Your question is a little on the vague side as to what you are actually wondering about but generally speaking:

  • We don't override paint in Swing, we override paintComponent.

If you are already aware of this, you may be overriding paint because you are doing it on a JFrame and you found that JFrame does not have a paintComponent method. You shouldn't override paint on a JFrame. Instead, create a JPanel or something to put inside the frame and override paintComponent on the panel.

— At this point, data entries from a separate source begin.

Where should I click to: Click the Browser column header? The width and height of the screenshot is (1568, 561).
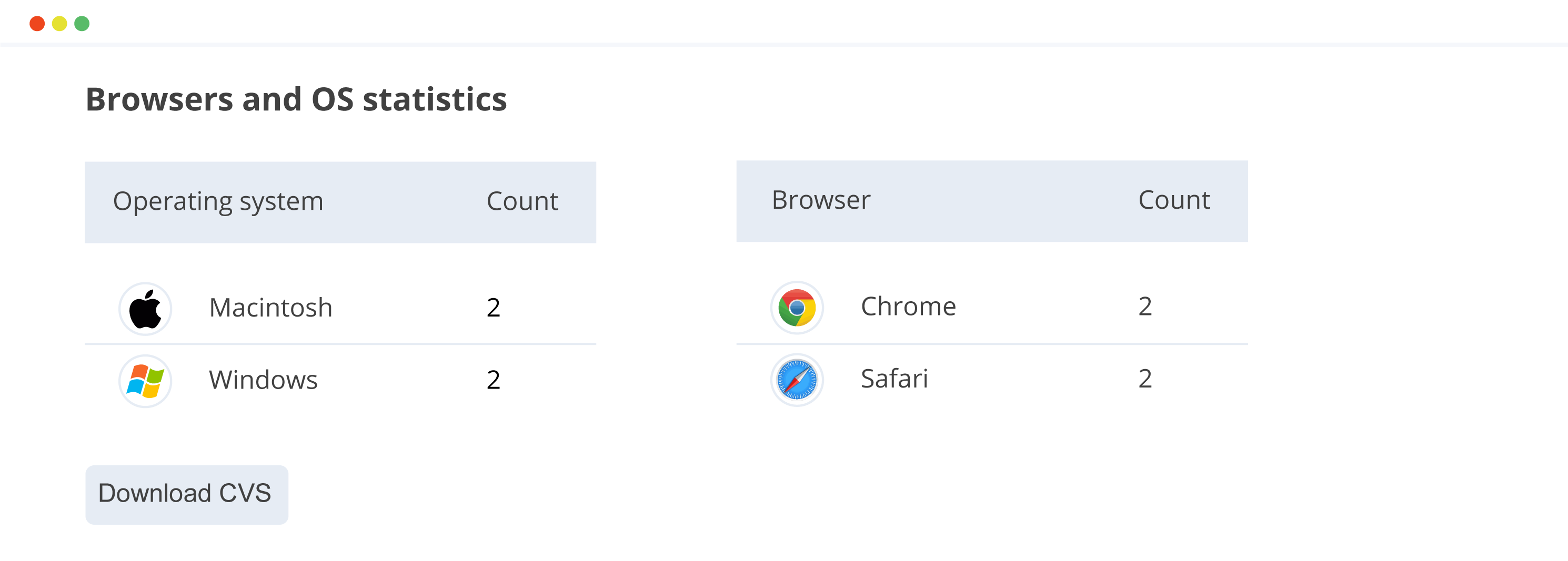coord(821,200)
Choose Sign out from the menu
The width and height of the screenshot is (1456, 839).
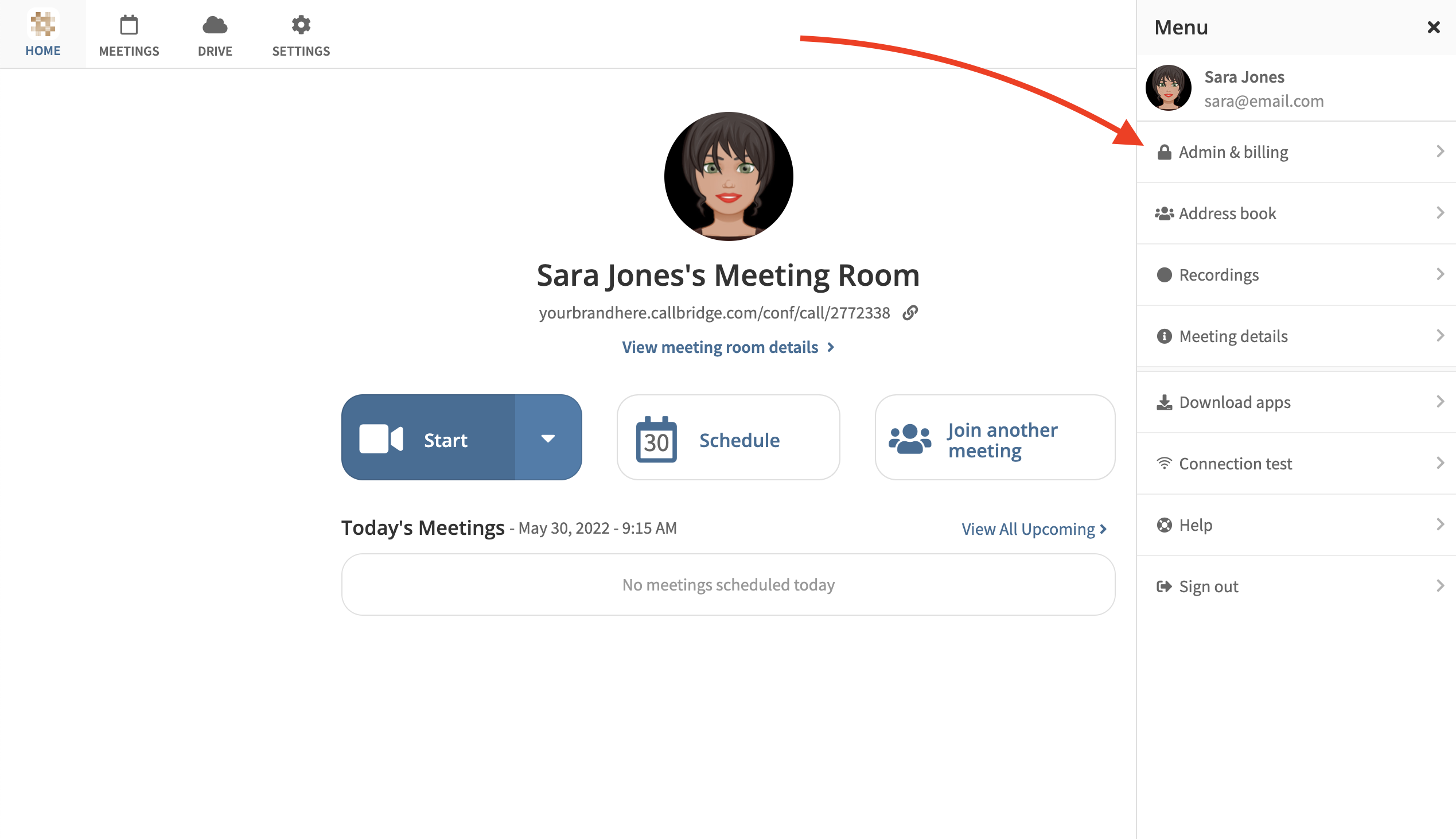[1208, 586]
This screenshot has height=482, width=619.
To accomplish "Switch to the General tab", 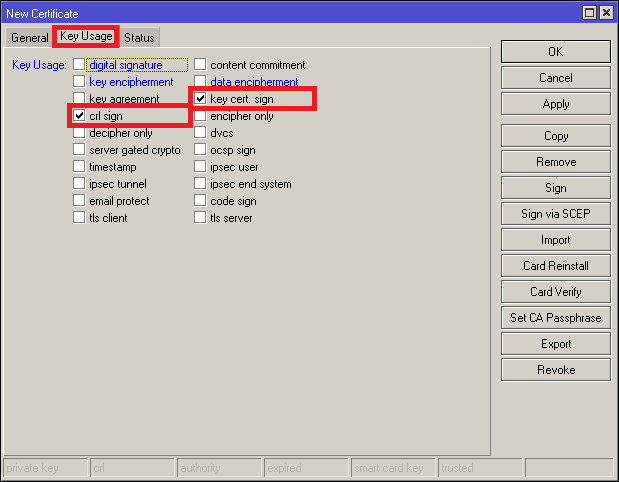I will tap(30, 38).
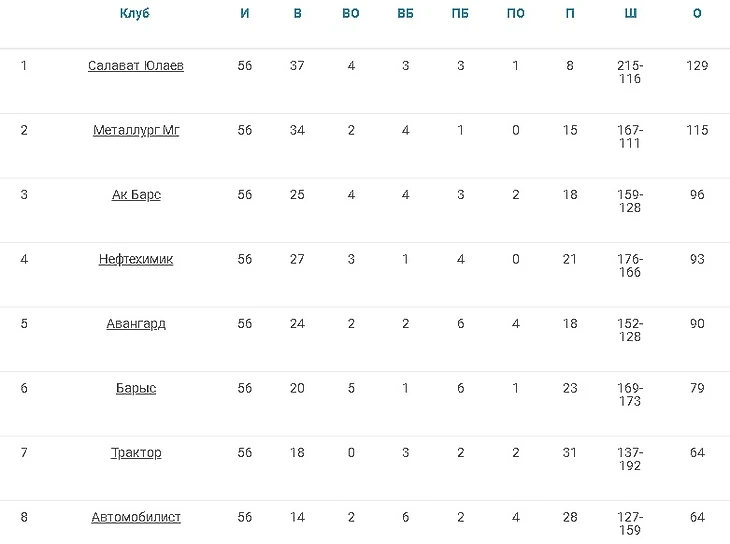Click the О points column header

(697, 13)
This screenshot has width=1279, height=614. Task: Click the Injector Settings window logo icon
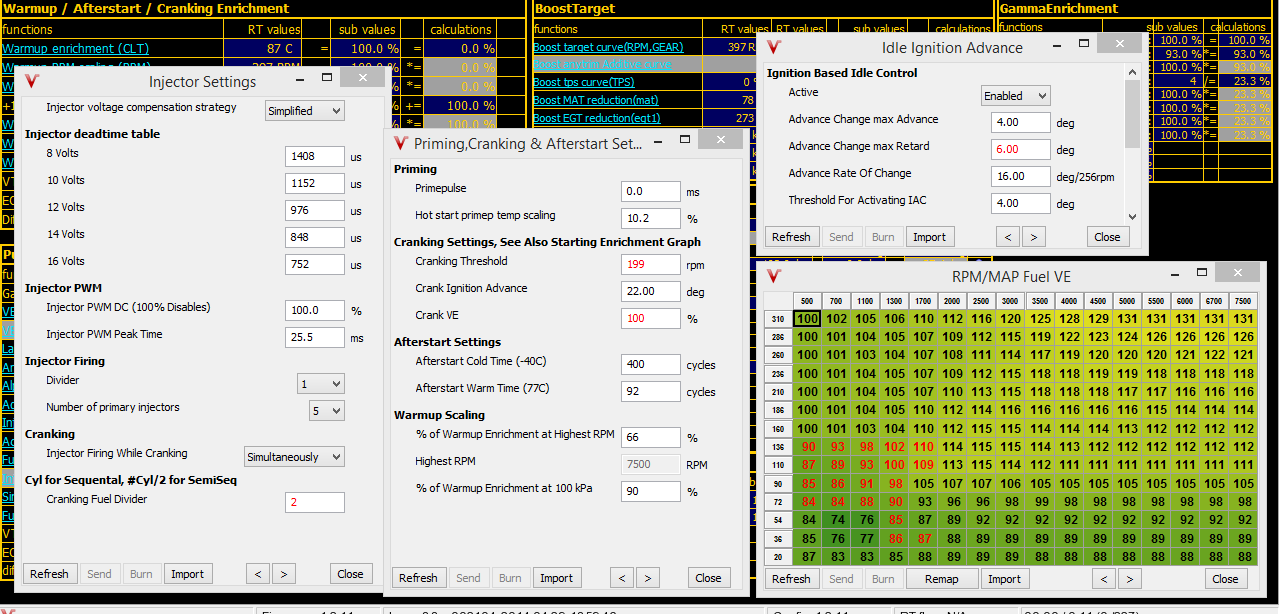click(33, 81)
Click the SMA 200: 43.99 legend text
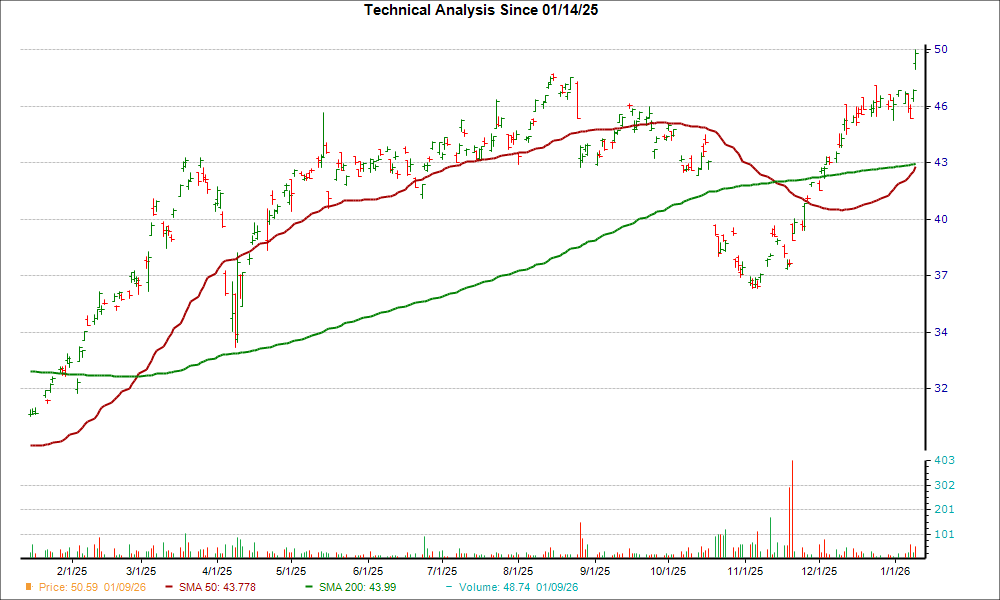 [358, 588]
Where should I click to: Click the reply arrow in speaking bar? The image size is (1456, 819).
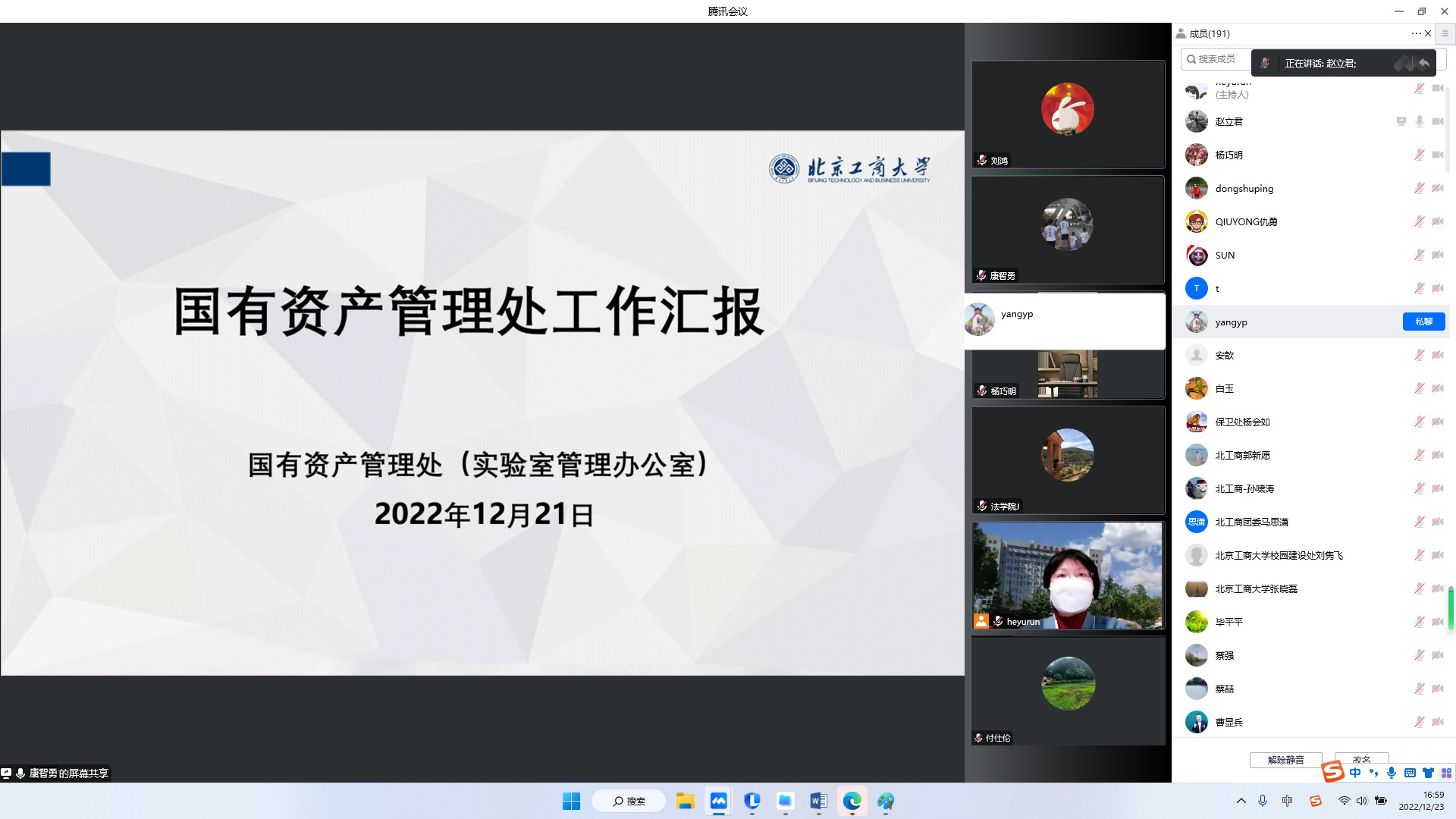click(1424, 64)
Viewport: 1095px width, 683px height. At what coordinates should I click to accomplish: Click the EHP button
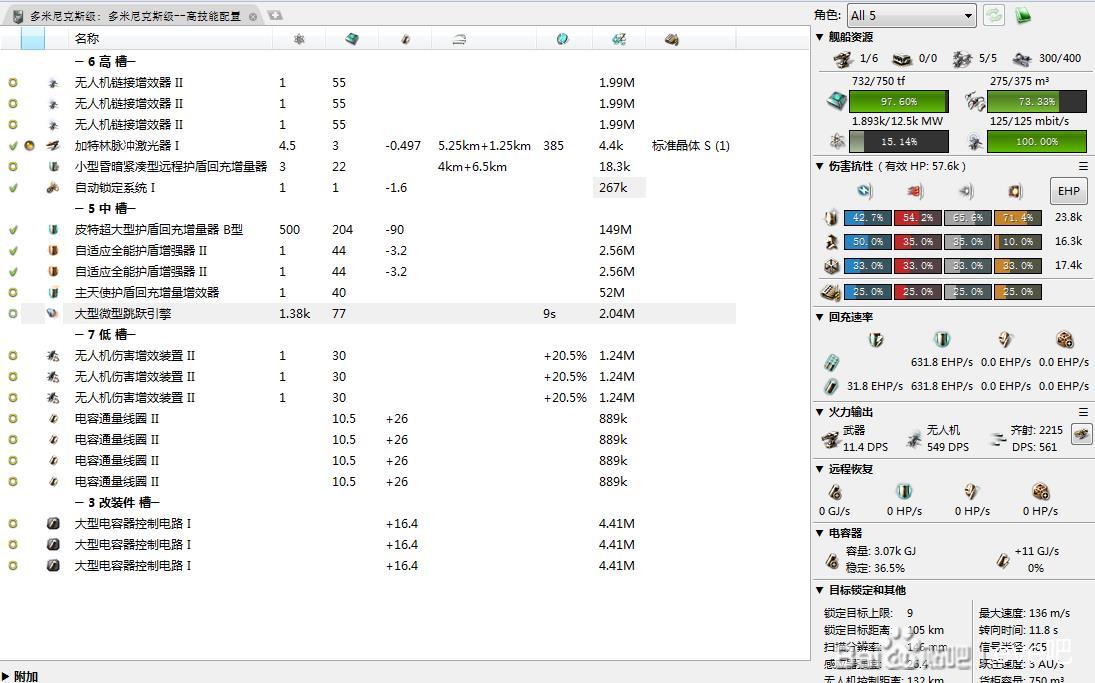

  • Question about the ActionListener.

It sounds like you are wanting to do painting outside of paintComponent in which case probably the best way is to do painting to a separate Image. Then you paint the Image on to the panel in paintComponent. You can also put an Image in a JLabel as an ImageIcon. Here is a very simple drawing program using MouseListener that demonstrates this (taken from here):

import javax.swing.*;
import java.awt.*;
import java.awt.image.*;
import java.awt.event.*;

class PaintAnyTime {
    public static void main(String[] args) {
        EventQueue.invokeLater(new Runnable() {
            @Override
            public void run() {
                new PaintAnyTime();
            }
        });
    }

    final BufferedImage image = (
        new BufferedImage(500, 500, BufferedImage.TYPE_INT_ARGB)
    );

    final JFrame frame = new JFrame();

    final JLabel label = new JLabel(new ImageIcon(image));

    final MouseAdapter drawer = new MouseAdapter() {
        Graphics2D g2D;

        @Override
        public void mousePressed(MouseEvent me) {
            g2D = image.createGraphics();
            g2D.setColor(Color.BLACK);
        }

        @Override
        public void mouseDragged(MouseEvent me) {
            g2D.fillRect(me.getX(), me.getY(), 3, 3);
            label.repaint();
        }

        @Override
        public void mouseReleased(MouseEvent me) {
            g2D.dispose();
            g2D = null;
        }
    };

    PaintAnyTime() {
        label.setPreferredSize(
            new Dimension(image.getWidth(), image.getHeight())
        );

        label.addMouseListener(drawer);
        label.addMouseMotionListener(drawer);

        frame.add(label);

        frame.pack();
        frame.setResizable(false);
        frame.setLocationRelativeTo(null);
        frame.setDefaultCloseOperation(JFrame.EXIT_ON_CLOSE);
        frame.setVisible(true);
    }
}

@MadProgrammer has already linked to the articles that I was going to link to.